The good old days

Goodmans, aided by designers including Ted Jordan and Laurie Fincham, was once a leader in loudspeaker design until OEM moves and ownership changes buried its legacy, says Steve Harris

Half a lifetime ago, I was the youthful editor of another hi-fi magazine in the UK. One day in 1979, I was visited by a senior executive from Goodmans, who explained that the firm’s next hi-fi speaker range would not be built in its own British factory, but would be bought in from Jamo of Denmark. It was a sign of the times for the company which, in the 1950s, had been ‘Europe’s largest Manufacturer and the World’s largest Exporters of High Fidelity Loudspeakers’.

London calling

Like Celestion and Tannoy, Goodmans got started in the mid-1920s. Founder Edward Stanley Newland began by reconditioning ex-army headphones, using the premises of an early business partner – a Mr Goodman. The company eventually expanded and a factory in Wembley was opened in 1936.
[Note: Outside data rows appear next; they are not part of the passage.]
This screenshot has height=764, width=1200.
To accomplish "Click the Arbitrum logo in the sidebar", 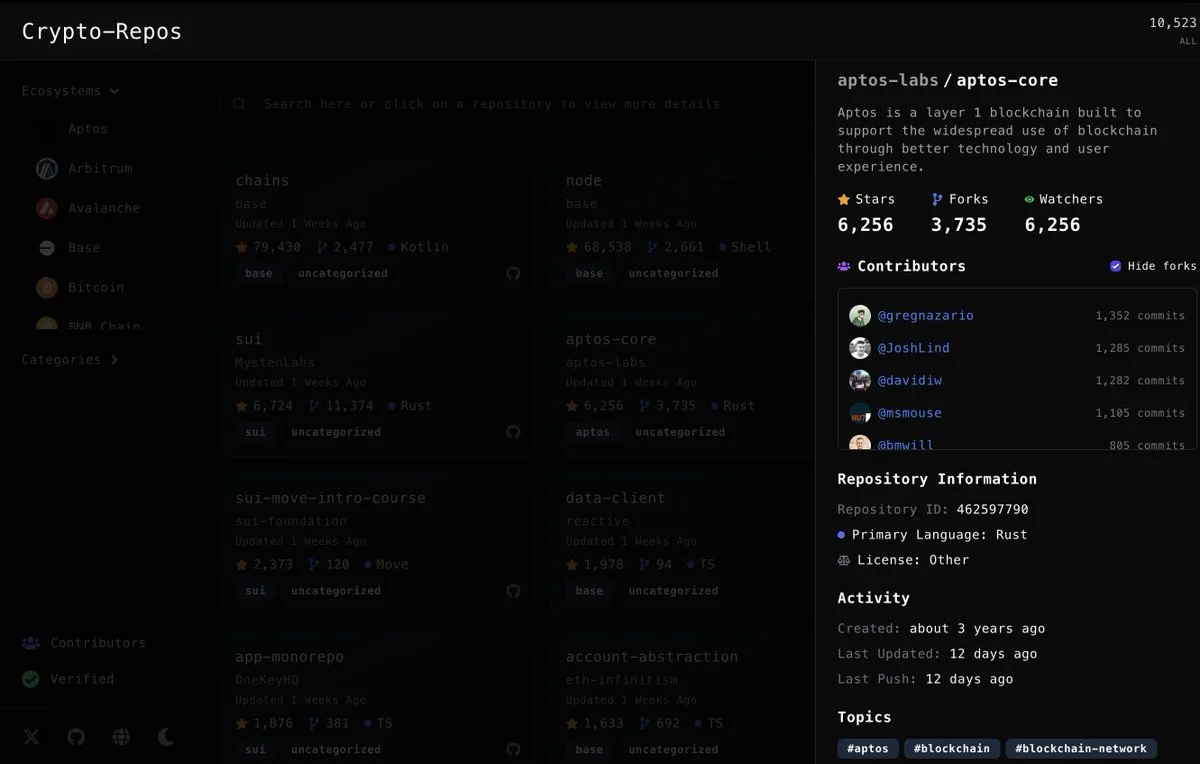I will pos(46,168).
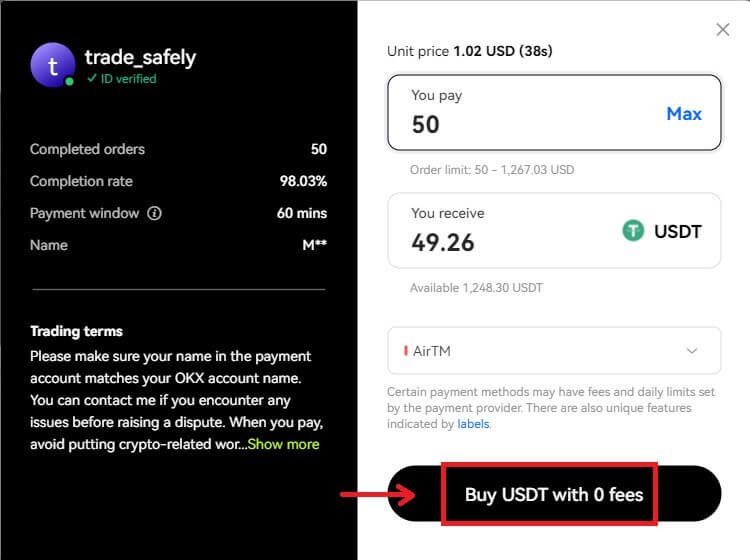750x560 pixels.
Task: Click Max to fill maximum amount
Action: (684, 114)
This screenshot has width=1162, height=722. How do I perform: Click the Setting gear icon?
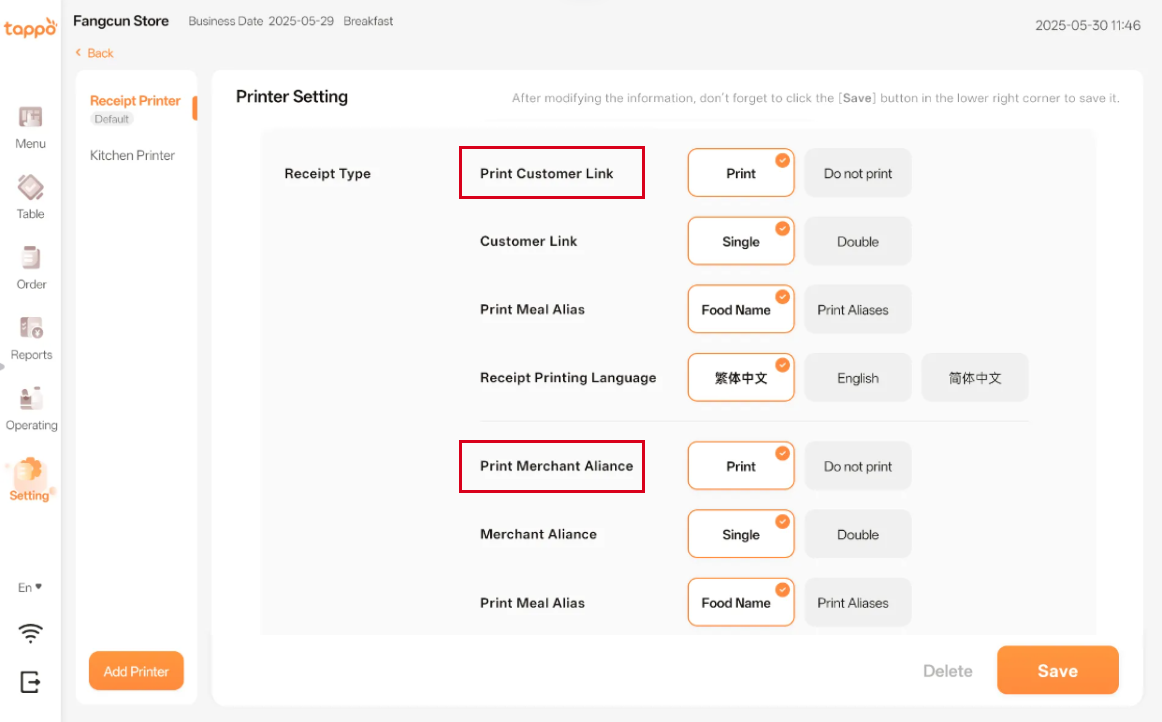click(30, 470)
In World War Two, Goodmans produced thousands of headphone sets, as well as every kind of loudspeaker driver. One unusual design was the 10in Axiom 80, intended for use in a closed box. The cone had no surround but was supported by flexible arms, giving a very low fundamental resonance of about 17Hz. Today, original Axiom 80 drivers are prized by vintage-minded full-range horn fanatics.

More innovations followed, with Ted Jordan responsible for many of them, including the Axiette driver with its parabolic cone, along with the Maxim bookshelf speaker, his final concept before leaving in 1963. A young Laurie Fincham (audio engineer by day, bass player in a modern jazz group by night) helped develop the Maxim design. He soon left to join Celestion, then went on to work for KEF, becoming perhaps the UK’s best-known loudspeaker designer.
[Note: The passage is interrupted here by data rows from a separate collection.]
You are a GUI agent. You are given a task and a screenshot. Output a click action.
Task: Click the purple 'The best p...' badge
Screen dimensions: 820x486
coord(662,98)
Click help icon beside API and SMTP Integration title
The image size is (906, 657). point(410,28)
In the late 1960s the Audio Suite followed Goodman’s little Maxim speaker and presaged Sony’s upright miniature 88 components [HFN Apr ’12]
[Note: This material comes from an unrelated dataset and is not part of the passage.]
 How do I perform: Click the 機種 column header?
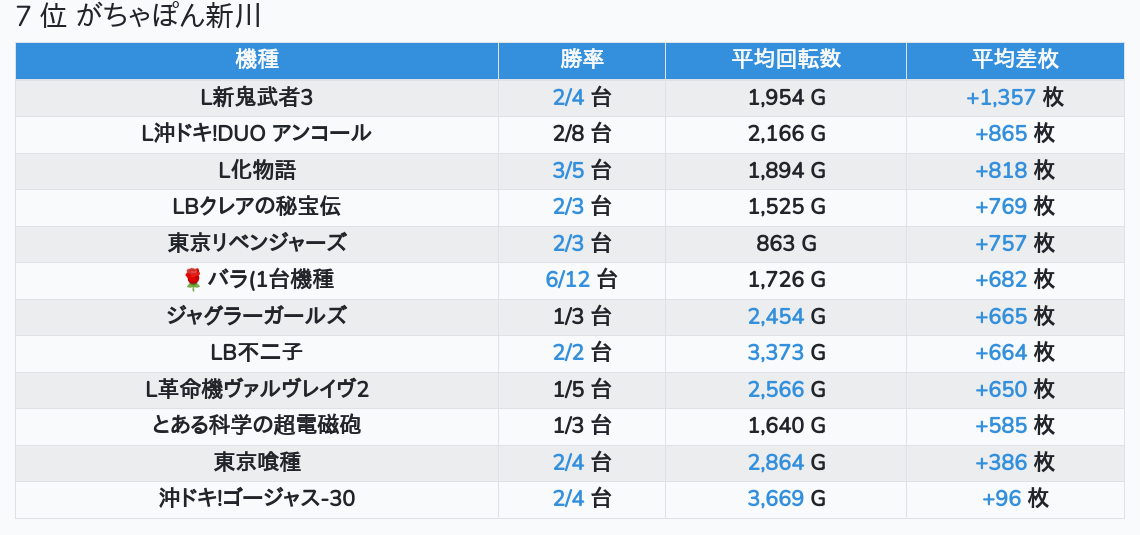pyautogui.click(x=257, y=59)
When the Maxim appeared in 1964, it was slightly larger than Jordan’s earliest prototype and had become a two-way speaker with a 2.75in paper cone bass driver. Goodmans then created the Audio Suite, with its vertical-format ’bookshelf’ Maxamp amplifier and Stereomax tuner that anticipated Sony’s later ‘88’ series.

In 1970, Goodmans’ technical director Peter Collings Wells hired another gifted engineer who also played music, when the late Billy Woodman arrived from Australia. Woodman developed the Axent soft-dome tweeter and introduced the idea of edge-wound voice-coils to increase power handling. By 1974 he had conceived his idea for a high-quality 3in dome midrange unit and left to establish speaker maker ATC.

Andy Whittle, later to spend many happy years with Rogers, joined in 1985. Goodmans had a BBC licence to manufacture the LS3/5A, but wanted a cheaper mini-monitor to revive the Maxim name, so Whittle designed the Maxim II.

Mr Newland had died in 1955, leading to successive changes of ownership. In 1963 there was a takeover by Radio Rentals, which then merged with Thorn’s TV rental arm DER, and in 1968 the renamed Goodmans Loudspeakers became part of the Thorn group.

What’s in a name?

In 1971 came the move from Wembley to Havant on the UK’s south coast, where a new 140,000 square feet factory was built alongside an existing one to form a new complex employing about 850 people. Then in 1986, Goodmans merged with Tannoy to form the TGI group, which also included Mordaunt Short.

By this time Goodmans’ hi-fi output was dwarfed by its commercial speaker production, supplying vast quantities of drive units to car makers. And so the decision was taken to sell the Goodmans brand name to a group specialising in low-cost consumer electronics, while continuing the loudspeaker OEM business under the name GLL.

As the current brand owners blandly state, ‘For decades Goodmans has stood for wide access to enjoyable products’. And sadly, although it’s certainly true that ‘Goodmans is a familiar name to British consumers’, very few of those consumers would now connect the brand with ‘real hi-fi’, and the work of Newland, Jordan, Fincham, Woodman, et al.